I learned very quickly while working on a large open source project is that it is important to make my code hard to break. The primary line of defense for this is a comprehensive test suite, but I think it’s also very important to create functions that are easy to use and difficult to damage.

I find I even code this way on personal projects that will never be released. Even if you never work on a team with other developers, there is a good chance you will forget a lot of implementation details of the code that you aren’t actively working on. You need to protect your code from yourself!

I think a lot about state these days. How much data should an object have, and how should it expose that to other objects? I find many bugs are related to the state and scope of data not being what you’d expect.

An Example: ActiveRecord

ActiveRecord makes it easy to retrieve all rows from database and represent them as objects:

Product.all.each do |p|
  puts p.name

We didn’t have to specify that we wanted the name column from the database before we outputted it; by default ActiveRecord includes all the columns in the table.

Over time, many frequently used tables in databases such as Product tend to get more columns added to them to support new features. You might find that your table that started off with 4 columns is eventually over 50!
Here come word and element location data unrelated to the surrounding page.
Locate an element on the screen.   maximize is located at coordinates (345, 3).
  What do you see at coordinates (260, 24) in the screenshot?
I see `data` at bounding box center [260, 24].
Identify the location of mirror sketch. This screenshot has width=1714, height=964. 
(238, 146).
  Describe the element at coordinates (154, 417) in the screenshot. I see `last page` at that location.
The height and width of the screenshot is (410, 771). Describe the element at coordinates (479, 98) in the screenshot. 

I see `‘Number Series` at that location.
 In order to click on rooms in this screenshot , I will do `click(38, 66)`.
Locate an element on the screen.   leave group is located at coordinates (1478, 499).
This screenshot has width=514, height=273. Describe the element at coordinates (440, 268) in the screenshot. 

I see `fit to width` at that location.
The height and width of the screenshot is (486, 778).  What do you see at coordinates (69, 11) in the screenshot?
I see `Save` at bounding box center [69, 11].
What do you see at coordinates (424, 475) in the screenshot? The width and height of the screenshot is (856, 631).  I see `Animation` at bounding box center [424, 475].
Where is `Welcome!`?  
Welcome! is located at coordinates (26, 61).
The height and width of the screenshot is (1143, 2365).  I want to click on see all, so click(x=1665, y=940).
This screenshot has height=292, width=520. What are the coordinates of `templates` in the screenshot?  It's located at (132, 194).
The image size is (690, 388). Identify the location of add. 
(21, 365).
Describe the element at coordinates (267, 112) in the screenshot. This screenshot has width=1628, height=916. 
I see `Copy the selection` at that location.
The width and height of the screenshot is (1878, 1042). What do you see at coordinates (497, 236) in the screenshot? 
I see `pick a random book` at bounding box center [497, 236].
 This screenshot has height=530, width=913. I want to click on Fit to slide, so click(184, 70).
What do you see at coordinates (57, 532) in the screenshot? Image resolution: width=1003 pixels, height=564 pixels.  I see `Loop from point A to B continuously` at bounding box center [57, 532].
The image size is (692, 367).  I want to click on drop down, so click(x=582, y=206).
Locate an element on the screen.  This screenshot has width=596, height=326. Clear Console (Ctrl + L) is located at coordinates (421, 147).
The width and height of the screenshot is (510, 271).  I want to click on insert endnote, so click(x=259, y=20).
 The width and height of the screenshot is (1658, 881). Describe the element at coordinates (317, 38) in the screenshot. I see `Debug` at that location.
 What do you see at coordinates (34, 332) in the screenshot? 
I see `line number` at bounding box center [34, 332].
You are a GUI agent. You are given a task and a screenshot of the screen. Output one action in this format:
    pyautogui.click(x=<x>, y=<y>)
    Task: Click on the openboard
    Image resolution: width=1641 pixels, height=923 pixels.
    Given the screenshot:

There is overhead involved in returning all those extra columns from the database. At the very least, the database has to send more data across the wire to your application. On top of that, Rails has to deserialize all the columns into their appropriate types in the object.

When returning a single Product you will probably not notice much of a difference. However, when returning hundreds of rows at once, the overhead can add up quite a bit.

Selecting only what you need

ActiveRecord provides a method called select that can be used choose the columns returned from the database. We could write something like this:

Product.select([:id, :name]).each do |p|
  puts p.name

This will certainly execute faster than the Products.all query above. However, if you do this, you are exposing yourself to many bugs due to inconsistent state.

The danger here is ActiveRecord returns a mixed state instance of Product. The returned object looks like a Product. It has all of the instance methods you defined on Product, however, it is missing some of the data that is normally there.

To illustrate this, imagine you have a function that returns a product’s name, but adds an asterisk if it’s on sale:

def fancy_product_title(product)
  if product.on_sale?
    return product.name + "*"
    return product.name

In this case, our method checks the on_sale column in the database to determine whether to append the asterisk. However, if you retrieved the Product using select([:id, :name]) you would not have this column present, and even if the product was on sale your users wouldn’t know about it.

Now this might seem like a pretty easy bug to squash. Any competant programmer could adjust this code to return on_sale in the select clause if if they saw it wasn’t ever being displayed.

That is demanding a much broader knowledge of the application and the flow of data than is necessary. It takes more development time, and doesn’t scale well when your codebase grows. Also, who wants to constantly think “hey, do I have all the data I need in this object to do my work?”

Keep it Consistent

You can eliminate any entire class of bugs by never using select. You should insist that your object instances always include all their data members.

What about the performance issues? I suggest instead that you design your data structures in a different way. Rather than returning inconsistent Product models, why not create a method that returns BasicProduct objects?

All Product instances have enough data to transform into BasicProduct instances if they need to. If you like inheritance you could make a Product extend a BasicProduct. If you’re not a fan of inheritance you could create a to_basic method.

This is just one example of how easy it is to leave things in an inconsistent state, especially when considering performance. I suggest that you make an effort to keep your data in sync as much as possible, even if it involves a little data modelling. You’ll have fewer bugs, and your code will be better to use in the long run.